- Goals
1/ Decide whether each statement below agrees with the text on using non-JVM languages with Storm. For each, answer yes or no and quote the deciding words of that text. (a) The multilang protocol passes messages encoded as JSON or as lines of plain text. (b) The example spout and bolt are both written in Python. (c) The example checks for prime numbers in the most efficient way available.
2/ Carry the Storm non-JVM languages text forward from the point where it ends.

- Text section
════════════════
Chapter 7. Using Non-JVM Languages with Storm

Sometimes you want to use languages that aren’t based on the JVM to implement a Storm project, either because you feel more comfortable with another language or you want to use a library written in that language.

Storm is implemented in Java, and all the spouts and bolts that you’ve seen in this book were written in Java as well. So is it possible to use languages like Python, Ruby, or even JavaScript to write spouts and bolts? The answer is yes! It is possible using something called the multilang protocol.

The multilang protocol is a special protocol implemented in Storm that uses standard input and standard output as a channel of communication with a process that does the job of a spout or a bolt. Messages are passed through this channel encoded as JSON or as lines of plain text.

Let’s take a look at a simple example of a spout and a bolt in a non-JVM language. You’ll have a spout that generates numbers from 1 to 10,000 and a bolt that filters for prime numbers, both written in PHP.

Note

In this example, we check for prime numbers in a naive way. There are much better implementations, but they are also more complex and out of the scope of this example.

There is an official implementation of a PHP DSL for Storm. In this chapter, we’ll show our implementation as an example. First of all, define the topology.

...
TopologyBuilder builder = new TopologyBuilder();
builder.setSpout("numbers-generator", new NumberGeneratorSpout(1, 10000));
builder.setBolt("prime-numbers-filter", new PrimeNumbersFilterBolt()).shuffleGrouping("numbers-generator");
StormTopology topology = builder.createTopology();
...
════════════════
- Record extracts
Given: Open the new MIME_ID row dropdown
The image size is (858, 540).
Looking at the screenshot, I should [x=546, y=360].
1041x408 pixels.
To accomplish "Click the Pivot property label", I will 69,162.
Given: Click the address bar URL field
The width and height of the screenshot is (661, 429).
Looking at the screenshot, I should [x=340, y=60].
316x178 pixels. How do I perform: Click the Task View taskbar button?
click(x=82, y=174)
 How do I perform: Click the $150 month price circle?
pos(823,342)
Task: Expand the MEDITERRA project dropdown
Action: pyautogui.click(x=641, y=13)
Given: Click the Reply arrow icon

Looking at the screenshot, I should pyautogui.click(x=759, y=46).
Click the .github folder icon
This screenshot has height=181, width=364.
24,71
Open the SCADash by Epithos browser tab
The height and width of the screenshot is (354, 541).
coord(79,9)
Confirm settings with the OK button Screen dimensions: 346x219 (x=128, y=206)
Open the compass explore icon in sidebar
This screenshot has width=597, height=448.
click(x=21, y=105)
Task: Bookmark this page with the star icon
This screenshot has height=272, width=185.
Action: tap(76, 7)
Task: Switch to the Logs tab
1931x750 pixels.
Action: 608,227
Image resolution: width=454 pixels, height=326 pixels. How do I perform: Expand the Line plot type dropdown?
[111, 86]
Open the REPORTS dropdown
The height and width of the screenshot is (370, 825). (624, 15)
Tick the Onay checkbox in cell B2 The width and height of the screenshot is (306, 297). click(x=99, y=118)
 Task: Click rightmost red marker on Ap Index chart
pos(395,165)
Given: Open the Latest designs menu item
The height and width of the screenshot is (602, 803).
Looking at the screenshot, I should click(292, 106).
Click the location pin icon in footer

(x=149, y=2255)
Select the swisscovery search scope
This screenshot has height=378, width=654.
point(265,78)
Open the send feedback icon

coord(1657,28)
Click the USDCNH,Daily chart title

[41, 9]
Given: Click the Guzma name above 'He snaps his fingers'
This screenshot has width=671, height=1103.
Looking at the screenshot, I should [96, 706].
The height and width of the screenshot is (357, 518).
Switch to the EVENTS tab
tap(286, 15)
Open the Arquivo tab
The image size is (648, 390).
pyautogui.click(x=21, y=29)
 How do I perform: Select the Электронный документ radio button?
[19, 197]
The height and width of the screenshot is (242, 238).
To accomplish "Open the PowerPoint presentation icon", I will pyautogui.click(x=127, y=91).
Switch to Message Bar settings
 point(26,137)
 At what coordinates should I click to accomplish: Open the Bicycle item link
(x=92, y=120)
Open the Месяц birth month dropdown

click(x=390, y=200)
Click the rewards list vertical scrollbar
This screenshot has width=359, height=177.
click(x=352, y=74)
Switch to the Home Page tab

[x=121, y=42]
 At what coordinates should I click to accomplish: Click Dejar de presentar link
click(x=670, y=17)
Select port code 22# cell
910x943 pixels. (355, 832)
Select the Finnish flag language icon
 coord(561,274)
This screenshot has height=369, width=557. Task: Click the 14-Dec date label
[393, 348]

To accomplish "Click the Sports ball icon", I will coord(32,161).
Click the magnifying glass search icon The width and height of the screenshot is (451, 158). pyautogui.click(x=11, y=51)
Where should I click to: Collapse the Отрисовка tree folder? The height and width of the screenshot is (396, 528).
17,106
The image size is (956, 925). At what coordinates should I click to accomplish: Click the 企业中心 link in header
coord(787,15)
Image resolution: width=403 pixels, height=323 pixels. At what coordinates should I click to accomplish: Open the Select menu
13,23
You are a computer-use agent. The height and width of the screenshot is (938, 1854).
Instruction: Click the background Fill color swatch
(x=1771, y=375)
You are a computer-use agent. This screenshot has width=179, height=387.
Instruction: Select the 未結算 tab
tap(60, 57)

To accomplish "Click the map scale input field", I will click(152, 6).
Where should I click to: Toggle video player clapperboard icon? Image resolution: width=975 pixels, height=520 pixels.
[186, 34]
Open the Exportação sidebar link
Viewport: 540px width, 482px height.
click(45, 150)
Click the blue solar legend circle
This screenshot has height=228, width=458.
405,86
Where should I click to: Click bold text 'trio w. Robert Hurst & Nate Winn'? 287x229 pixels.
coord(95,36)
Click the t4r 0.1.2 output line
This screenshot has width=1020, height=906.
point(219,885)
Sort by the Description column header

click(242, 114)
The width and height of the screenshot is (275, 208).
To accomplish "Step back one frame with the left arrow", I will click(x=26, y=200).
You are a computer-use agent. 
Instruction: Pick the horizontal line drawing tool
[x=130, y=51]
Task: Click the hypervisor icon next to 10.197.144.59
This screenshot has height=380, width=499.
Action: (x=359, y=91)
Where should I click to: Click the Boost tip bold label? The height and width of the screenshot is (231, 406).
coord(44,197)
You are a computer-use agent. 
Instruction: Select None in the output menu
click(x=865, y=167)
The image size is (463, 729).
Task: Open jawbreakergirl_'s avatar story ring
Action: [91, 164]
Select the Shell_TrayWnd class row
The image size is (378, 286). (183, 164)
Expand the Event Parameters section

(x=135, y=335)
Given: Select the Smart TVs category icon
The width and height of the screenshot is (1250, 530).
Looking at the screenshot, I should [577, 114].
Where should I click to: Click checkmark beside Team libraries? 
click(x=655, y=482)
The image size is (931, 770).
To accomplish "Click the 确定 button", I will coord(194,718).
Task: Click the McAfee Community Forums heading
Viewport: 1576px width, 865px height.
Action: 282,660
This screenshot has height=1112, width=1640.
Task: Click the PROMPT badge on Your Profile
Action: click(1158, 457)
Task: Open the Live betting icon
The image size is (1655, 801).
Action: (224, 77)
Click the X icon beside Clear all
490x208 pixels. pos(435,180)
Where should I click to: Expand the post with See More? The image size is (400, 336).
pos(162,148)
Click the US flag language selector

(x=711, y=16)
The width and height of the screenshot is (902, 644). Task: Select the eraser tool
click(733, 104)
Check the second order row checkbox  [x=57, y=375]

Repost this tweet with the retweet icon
════════════════
- Answers to the exercises
1/
(a) Yes: "Messages are passed through this channel encoded as JSON or as lines of plain text."
(b) No: "both written in PHP."
(c) No: "we check for prime numbers in a naive way."

2/
Note

There is a way to specify topologies in a non-JVM language. Since Storm topologies are just Thrift structures, and Nimbus is a Thrift daemon, you can create and submit topologies in any language you want. But this it out of the scope of this book.

Nothing new here. Let’s see the implementation of NumbersGeneratorSpout.

public class NumberGeneratorSpout extends ShellSpout implements IRichSpout {
    public NumberGeneratorSpout(Integer from, Integer to) {
    super("php", "-f", "NumberGeneratorSpout.php", from.toString(), to
        .toString());
    }

    public void declareOutputFields(OutputFieldsDeclarer declarer) {
    declarer.declare(new Fields("number"));
    }

    public Map<String, Object> getComponentConfiguration() {
        return null;
    }
}

As you have probably noticed, this spout extends ShellSpout. This is a special class that comes with Storm and helps you run and control spouts written in other languages. In this case, it tells Storm how to execute your PHP script.

The NumberGeneratorSpout PHP script emits tuples to the standard output, and reads standard input to process acks or fails.

Before going over the implementation of the NumberGeneratorSpout.php script, look in more detail at how the multilang protocol works.

The spout generates sequential numbers counting from the from parameter up to the to parameter, passed to the constructor.

Next, look at PrimeNumbersFilterBolt. This class implements the shell mentioned earlier. It tells Storm how to execute your PHP script. Storm provides a special class for this purpose called ShellBolt, where the only thing you have to do is to indicate how to run the script and declare the fields that it emits.

public class PrimeNumbersFilterBolt extends ShellBolt implements IRichBolt {
    public PrimeNumbersFilterBolt() {
        super("php", "-f", "PrimeNumbersFilterBolt.php");
    }

    public void declareOutputFields(OutputFieldsDeclarer declarer) {
        declarer.declare(new Fields("number"));
    }
}

In the constructor, just tell Storm how to run the PHP script. This is the equivalent of the following bash command:

php -f PrimeNumbersFilterBolt.php

The PrimeNumbersFilterBolt PHP script reads tuples from standard input, processes them, and emits, acks, or fails to standard output. Before going over the implementation of the PrimeNumbersFilterBolt.php script, let’s look in more detail at how the multilang protocol works.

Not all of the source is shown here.